→ **AUFGABE 1**
Nennen Sie alle Projekte, die Wadi laut dem Textauszug im Jahr 2008 in Shekwasanan durchführte.
→ **AUFGABE 2**
Schreiben Sie aus dem Textauszug den Abschnitt wortgetreu ab, der bei den Worten „2008 implementierte Wadi“ beginnt und nach den Worten „Vorhaben in Eigenarbeit.“ endet.

→ **TEXTAUSZUG**
┄┄┄┄┄┄┄┄┄┄

Shekwasanan wurde am Abend des 16. April mit Giftgas bombardiert. 130 Menschen starben sofort, 50 weitere wurden verletzt. Die Verletzten wurden in das nächstgelegene Krankenhaus gebracht, wo die irakische Armee schon auf sie wartete, sie verschleppte und verschwinden ließ.

2008 implementierte Wadi einige Projekte - Computer- und Nähkurse sowie eine kleine Bibliothek - in Shekwasanan. Durch diese Projekte konnten Wadi-Mitarbeiter/innen ein gutes Verhältnis zur lokalen Bevölkerung aufbauen.

2009 blieb Wadi mit dem Dorf in engem Kontakt und das mobile Team sorgte mit einigen Hilfen dafür, dass der Bibliotheksbetrieb aufrechterhalten werden konnte. Außerdem stellte das Team fest, dass sich die Toilette der Grundschule (400 Kinder) in unzumutbarem Zustand befand, und organisierte die Beschaffung von Material und den Bau einer neuen Toilette. Die Dorfbewohner selbst realisierten das Vorhaben in Eigenarbeit.

┄┄┄┄┄┄┄┄┄┄

→ **DATENSATZ**
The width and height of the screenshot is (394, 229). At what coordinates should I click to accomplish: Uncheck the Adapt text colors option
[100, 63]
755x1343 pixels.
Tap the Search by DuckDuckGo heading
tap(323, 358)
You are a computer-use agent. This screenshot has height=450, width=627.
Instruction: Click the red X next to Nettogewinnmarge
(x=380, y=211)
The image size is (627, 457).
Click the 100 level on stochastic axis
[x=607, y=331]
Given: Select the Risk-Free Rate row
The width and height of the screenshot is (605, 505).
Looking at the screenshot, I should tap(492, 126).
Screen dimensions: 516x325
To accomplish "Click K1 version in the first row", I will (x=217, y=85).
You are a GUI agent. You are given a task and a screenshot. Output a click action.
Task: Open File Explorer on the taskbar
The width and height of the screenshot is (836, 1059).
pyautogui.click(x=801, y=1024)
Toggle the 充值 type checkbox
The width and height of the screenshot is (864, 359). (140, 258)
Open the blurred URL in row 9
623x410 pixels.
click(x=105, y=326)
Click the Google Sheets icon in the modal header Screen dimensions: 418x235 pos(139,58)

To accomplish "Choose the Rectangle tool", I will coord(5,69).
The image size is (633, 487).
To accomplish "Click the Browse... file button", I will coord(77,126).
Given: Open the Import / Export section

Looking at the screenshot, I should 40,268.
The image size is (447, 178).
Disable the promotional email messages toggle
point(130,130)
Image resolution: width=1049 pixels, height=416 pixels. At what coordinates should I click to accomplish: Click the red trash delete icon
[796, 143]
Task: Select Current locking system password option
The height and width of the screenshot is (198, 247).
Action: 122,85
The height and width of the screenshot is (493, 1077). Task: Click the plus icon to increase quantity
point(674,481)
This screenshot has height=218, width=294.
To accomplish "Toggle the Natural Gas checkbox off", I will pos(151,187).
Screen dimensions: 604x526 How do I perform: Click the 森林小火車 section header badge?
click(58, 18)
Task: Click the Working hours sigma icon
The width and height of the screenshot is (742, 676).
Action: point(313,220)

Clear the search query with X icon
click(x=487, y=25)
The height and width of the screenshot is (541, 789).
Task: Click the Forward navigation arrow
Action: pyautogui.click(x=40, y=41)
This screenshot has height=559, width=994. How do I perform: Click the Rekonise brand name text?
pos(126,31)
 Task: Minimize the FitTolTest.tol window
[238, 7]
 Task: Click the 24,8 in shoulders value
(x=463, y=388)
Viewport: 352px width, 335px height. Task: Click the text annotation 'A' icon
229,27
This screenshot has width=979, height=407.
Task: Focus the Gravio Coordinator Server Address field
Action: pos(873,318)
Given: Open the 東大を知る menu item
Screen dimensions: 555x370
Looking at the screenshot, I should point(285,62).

┄┄┄┄┄┄┄┄┄┄

→ **SCHRIFTLICHE ANTWORT 1**
- Computerkurse
- Nähkurse
- eine kleine Bibliothek

→ **SCHRIFTLICHE ANTWORT 2**
2008 implementierte Wadi einige Projekte - Computer- und Nähkurse sowie eine kleine Bibliothek - in Shekwasanan. Durch diese Projekte konnten Wadi-Mitarbeiter/innen ein gutes Verhältnis zur lokalen Bevölkerung aufbauen.

2009 blieb Wadi mit dem Dorf in engem Kontakt und das mobile Team sorgte mit einigen Hilfen dafür, dass der Bibliotheksbetrieb aufrechterhalten werden konnte. Außerdem stellte das Team fest, dass sich die Toilette der Grundschule (400 Kinder) in unzumutbarem Zustand befand, und organisierte die Beschaffung von Material und den Bau einer neuen Toilette. Die Dorfbewohner selbst realisierten das Vorhaben in Eigenarbeit.